Could you copy the items below word for word, starting at the line containing "1280x720 pixels. At" and continuing through the last item, with the pictures left out?

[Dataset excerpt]
_ _ _

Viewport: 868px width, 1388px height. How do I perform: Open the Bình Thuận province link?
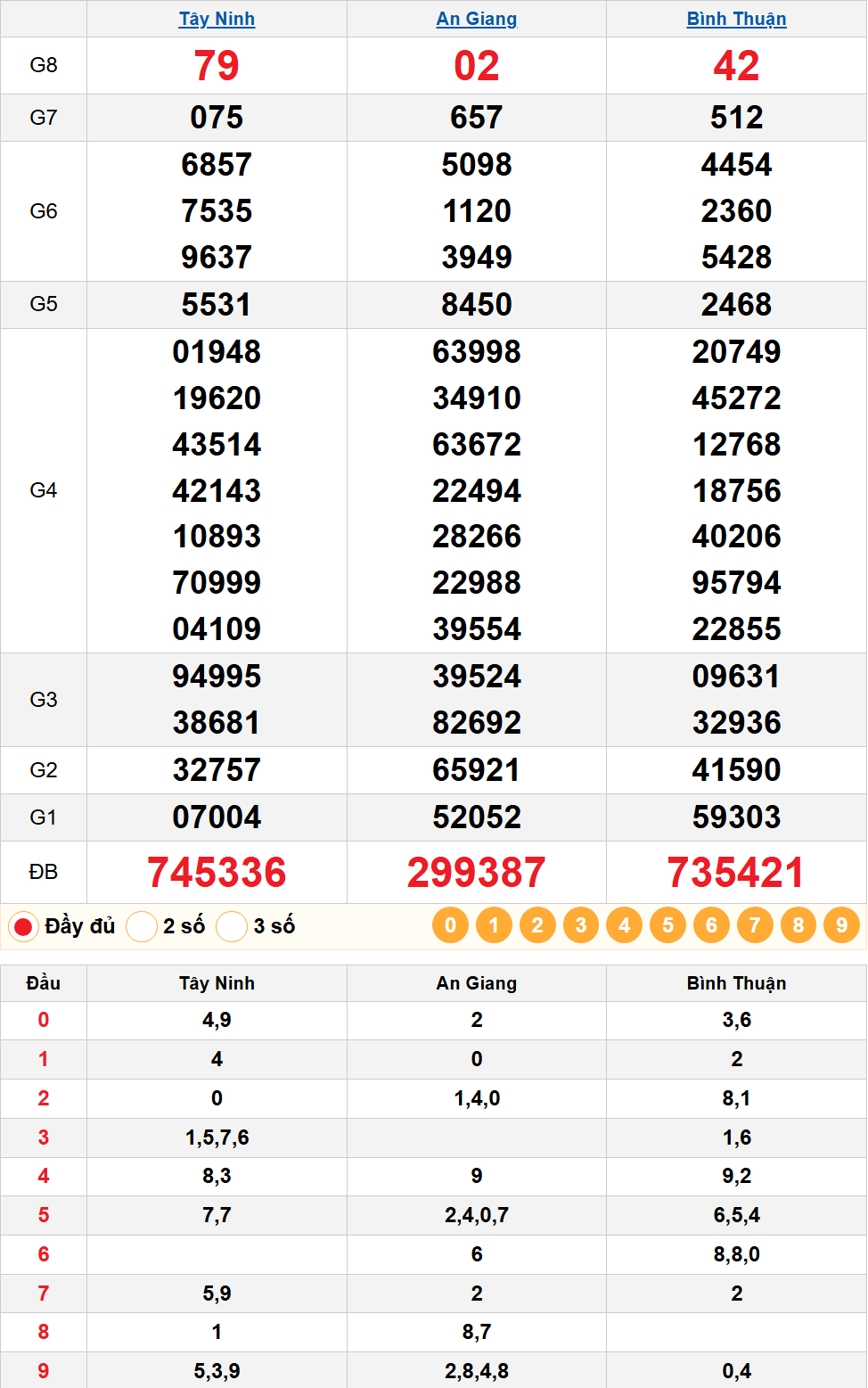(736, 19)
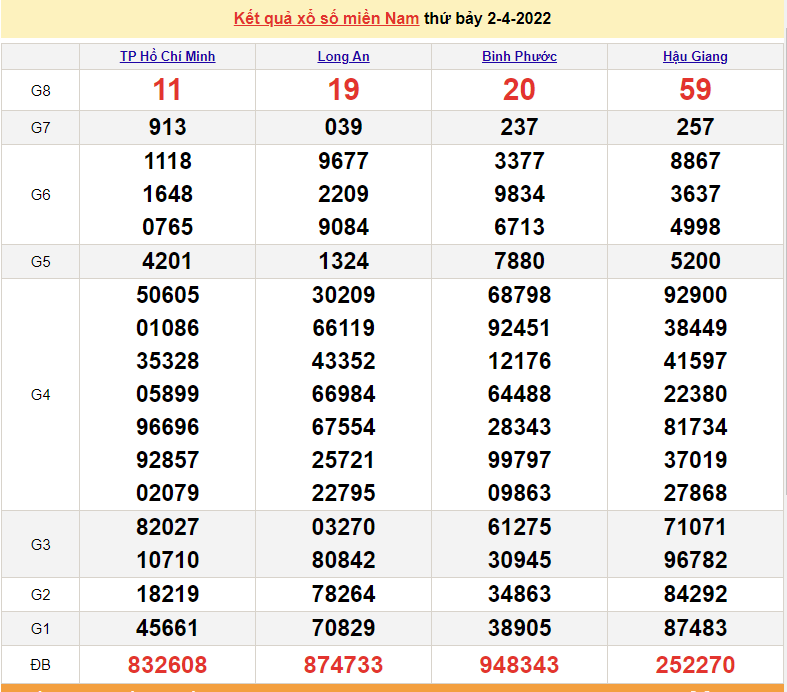Image resolution: width=787 pixels, height=692 pixels.
Task: Open the Hậu Giang province link
Action: point(695,56)
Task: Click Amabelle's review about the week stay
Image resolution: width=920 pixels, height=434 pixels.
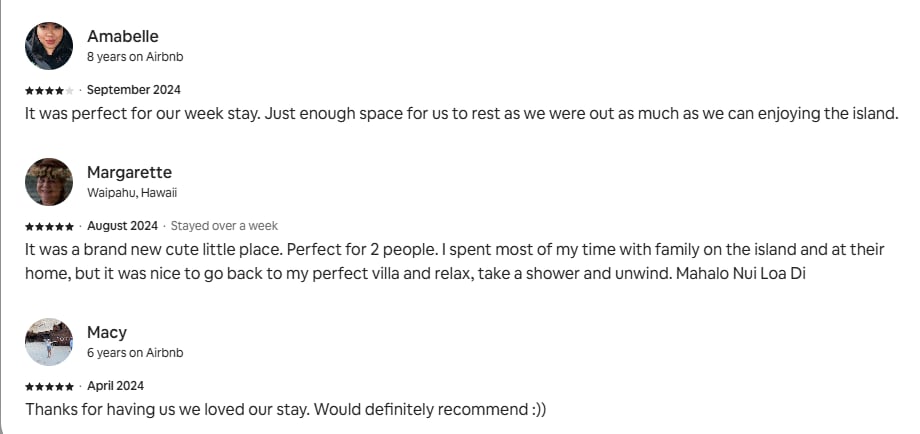Action: pyautogui.click(x=462, y=113)
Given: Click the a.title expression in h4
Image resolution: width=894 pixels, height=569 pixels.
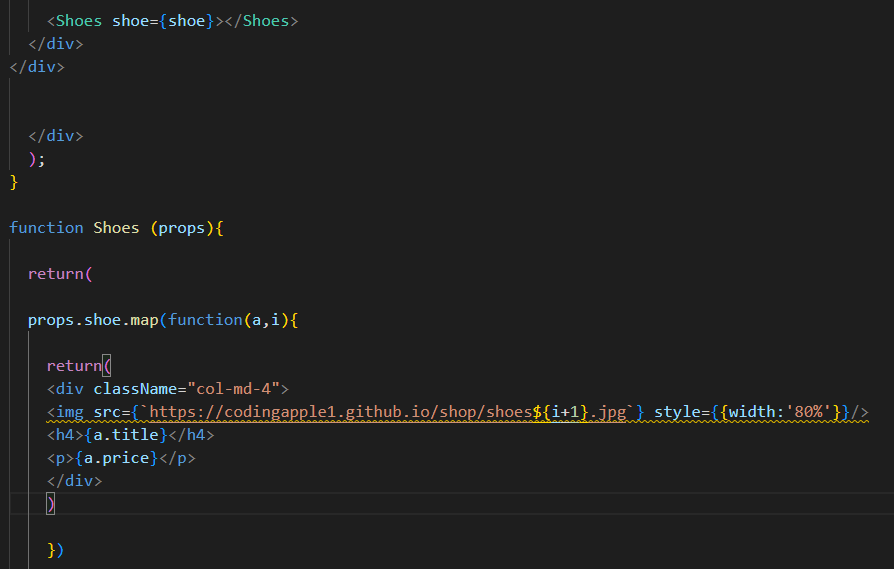Looking at the screenshot, I should (125, 435).
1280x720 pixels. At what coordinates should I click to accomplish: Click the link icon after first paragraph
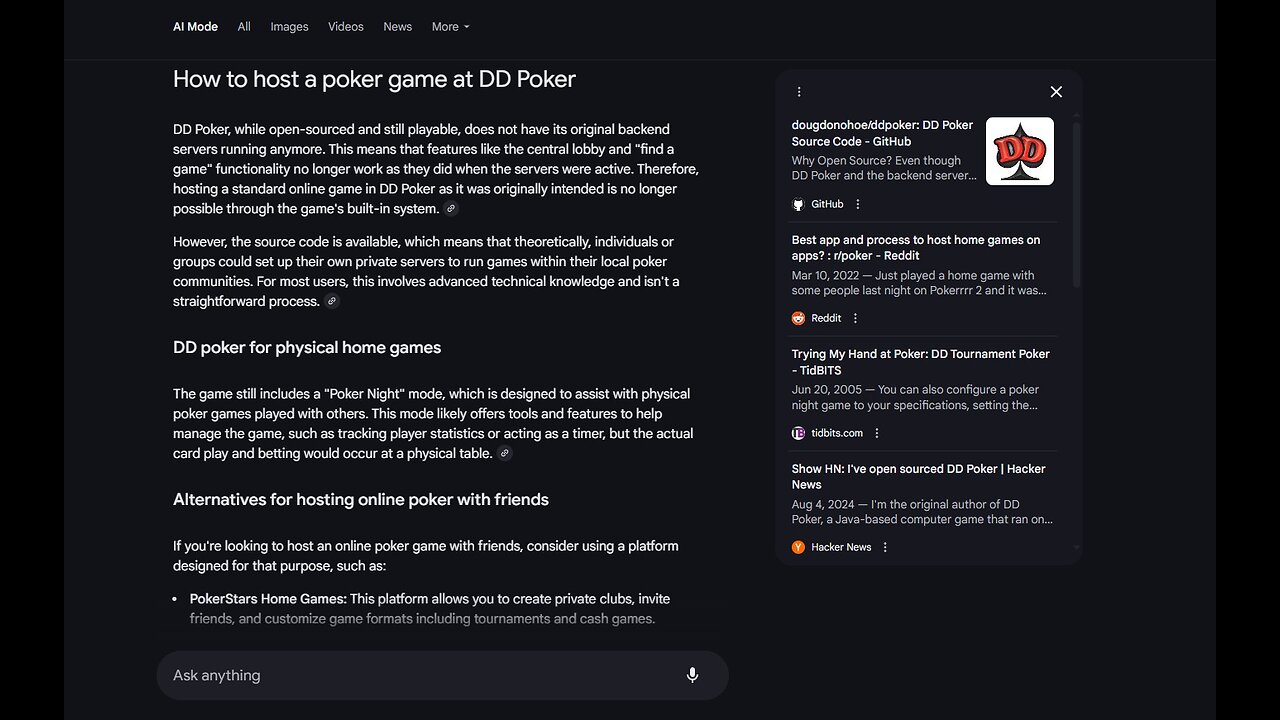451,209
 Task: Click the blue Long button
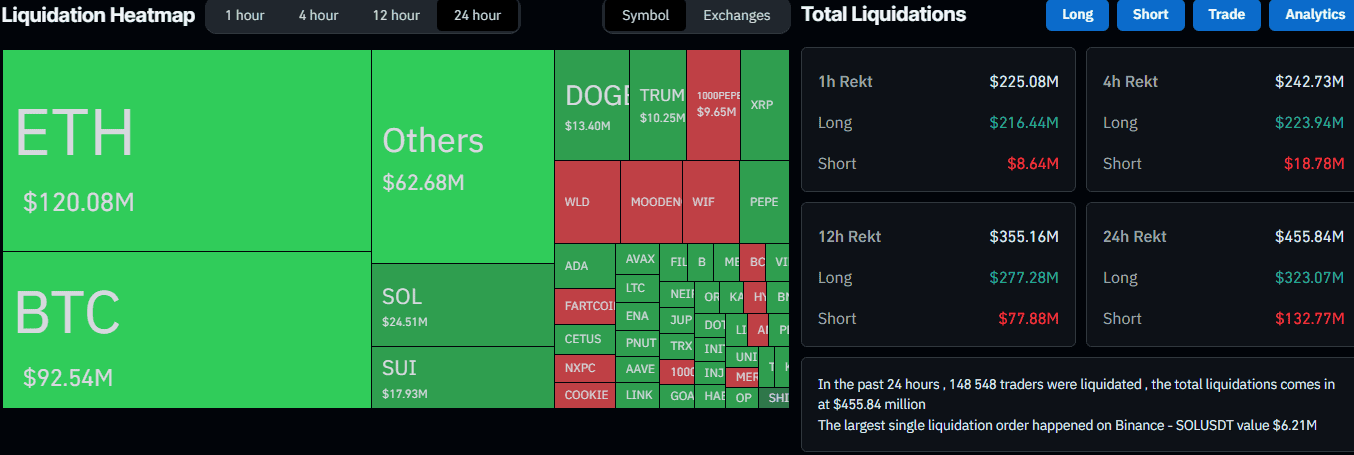[x=1077, y=15]
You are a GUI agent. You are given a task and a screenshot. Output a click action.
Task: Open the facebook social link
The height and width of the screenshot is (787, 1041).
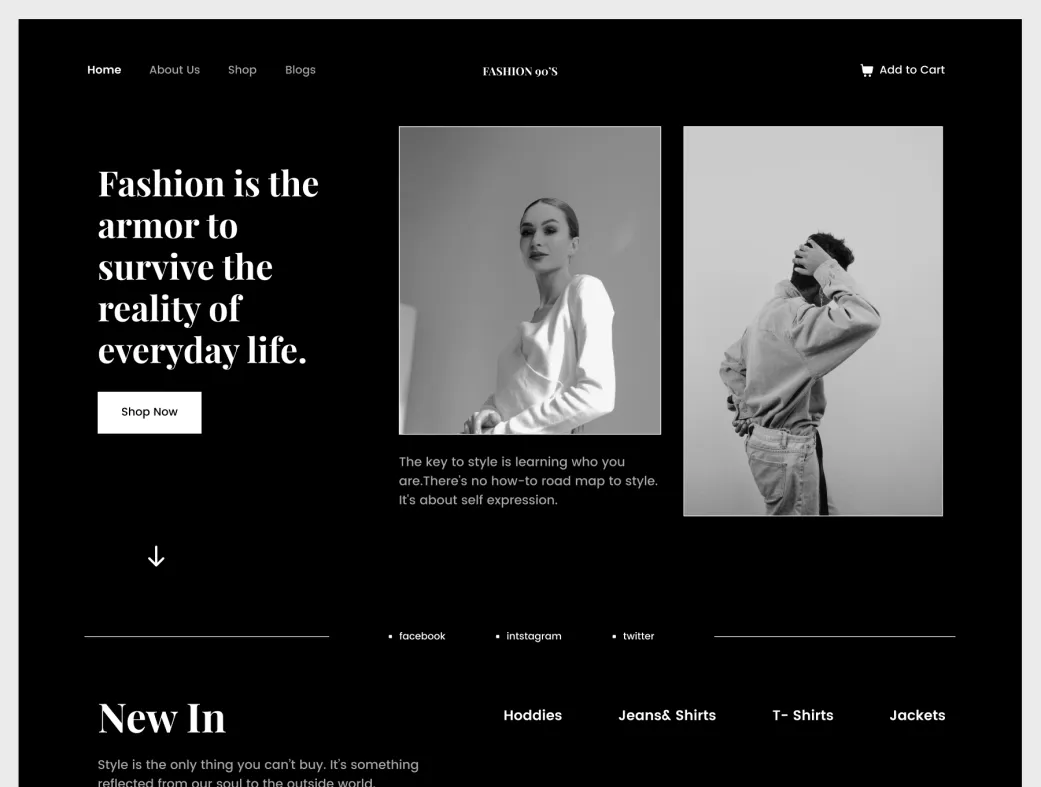422,636
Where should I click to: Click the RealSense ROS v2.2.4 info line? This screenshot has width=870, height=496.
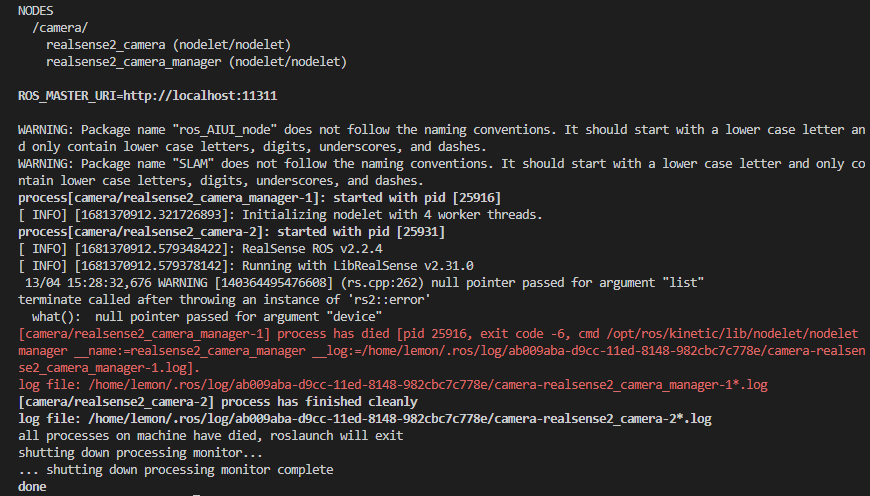(x=200, y=249)
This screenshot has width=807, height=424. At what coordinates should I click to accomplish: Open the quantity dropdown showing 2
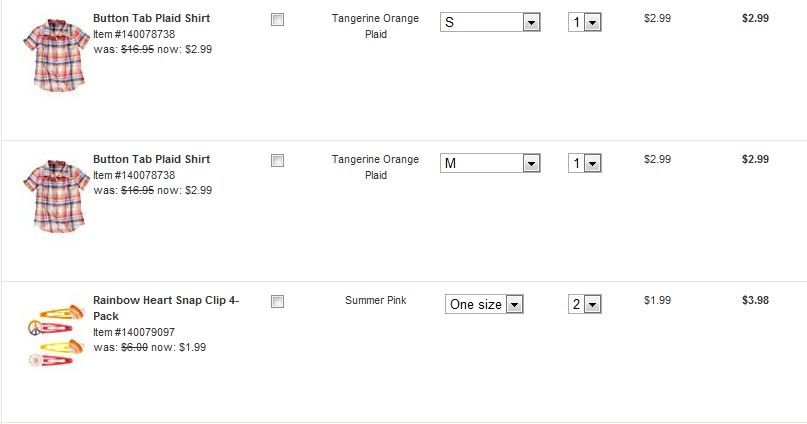tap(584, 304)
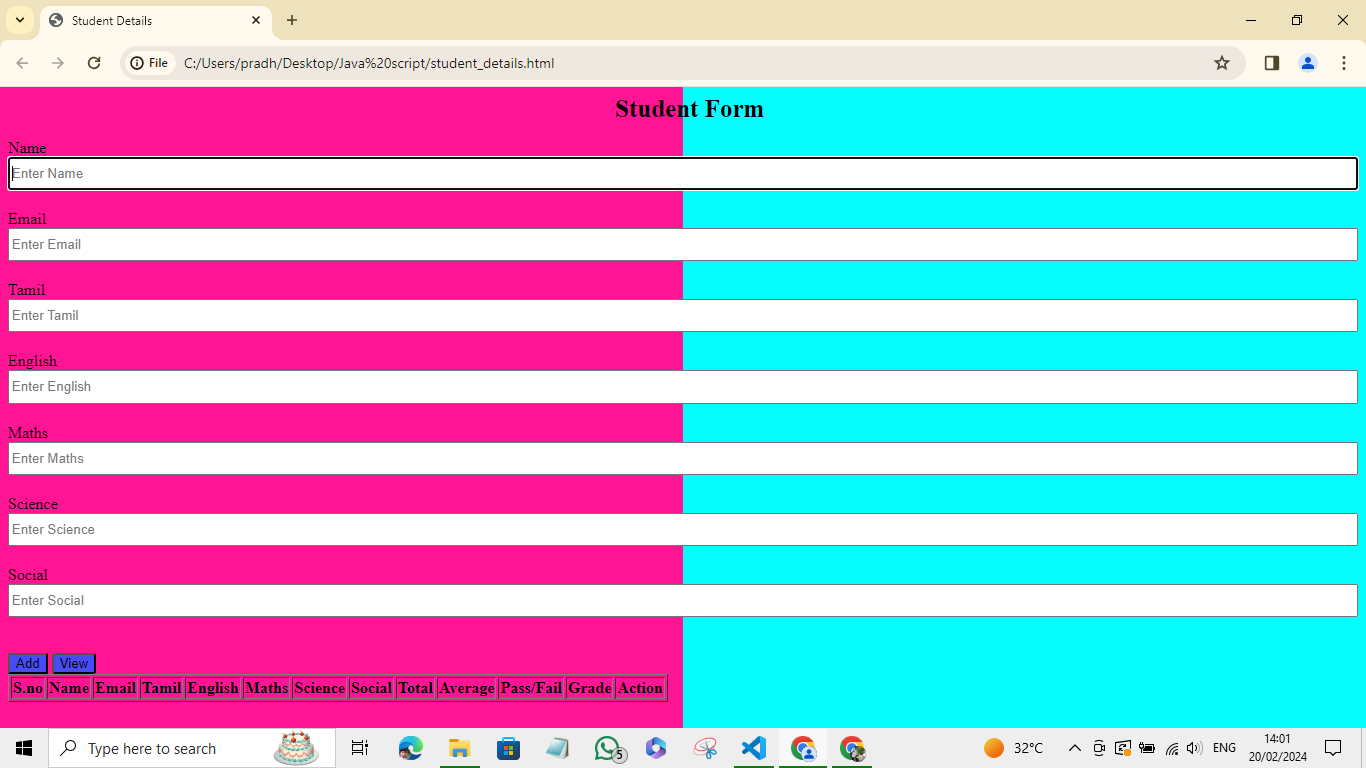The height and width of the screenshot is (768, 1366).
Task: Show hidden system tray icons
Action: click(1075, 748)
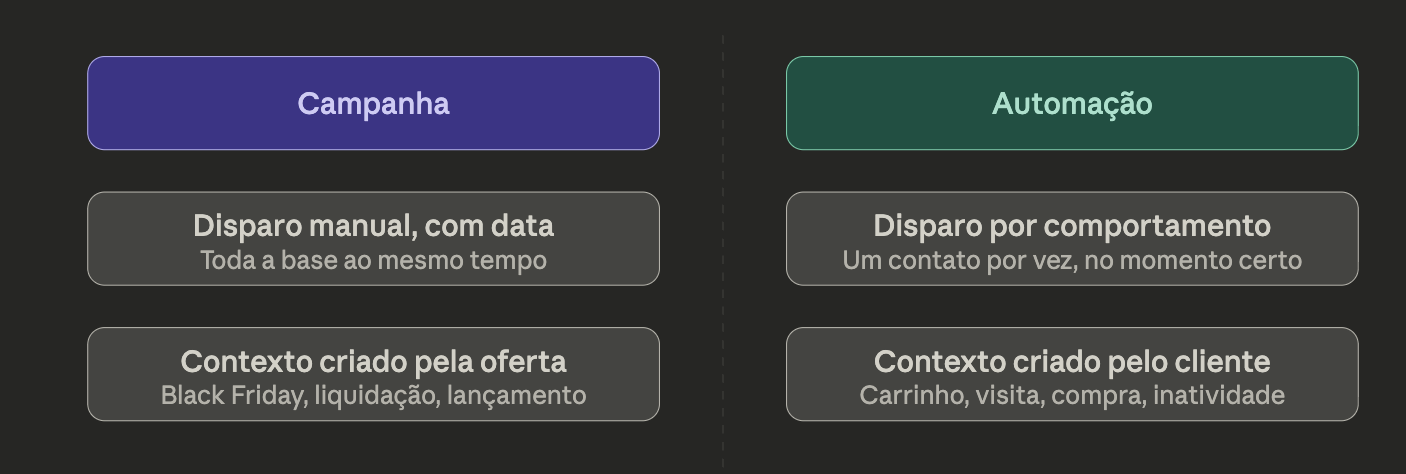This screenshot has height=474, width=1406.
Task: Click the "Contexto criado pelo cliente" heading
Action: (x=1072, y=361)
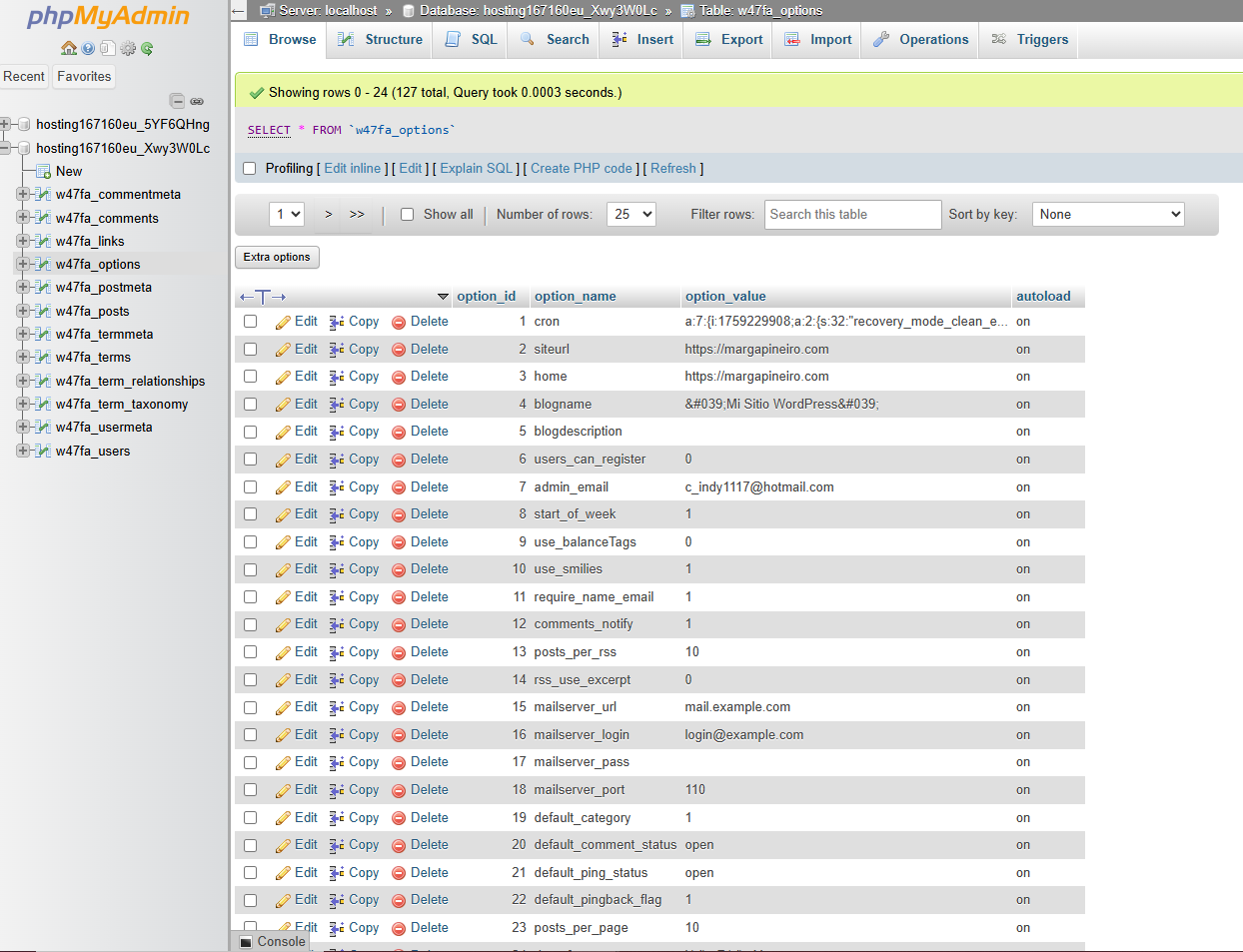This screenshot has width=1243, height=952.
Task: Expand the hosting167160eu_5YF6QHng database tree
Action: click(x=6, y=124)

_ _ _

■ **ANSWER FOR THIS EXERCISE**:
1280x720 pixels. At what coordinates should I click to accomplish: Click the link icon after first paragraph
451,209
 Task: Click the blue Long button
[x=1077, y=15]
You are a GUI agent. You are given a task and a screenshot. Output a click action.
Task: Open the facebook social link
The height and width of the screenshot is (787, 1041).
422,636
Where should I click to: Click the RealSense ROS v2.2.4 info line? This screenshot has width=870, height=496.
(x=200, y=249)
This screenshot has width=807, height=424. At what coordinates should I click to accomplish: Open the quantity dropdown showing 2
tap(584, 304)
The height and width of the screenshot is (768, 1366).
Task: Show hidden system tray icons
Action: click(1075, 748)
This screenshot has height=474, width=1406.
Task: Click the "Contexto criado pelo cliente" heading
Action: (x=1072, y=361)
This screenshot has width=1243, height=952.
Task: Expand the hosting167160eu_5YF6QHng database tree
Action: click(x=6, y=124)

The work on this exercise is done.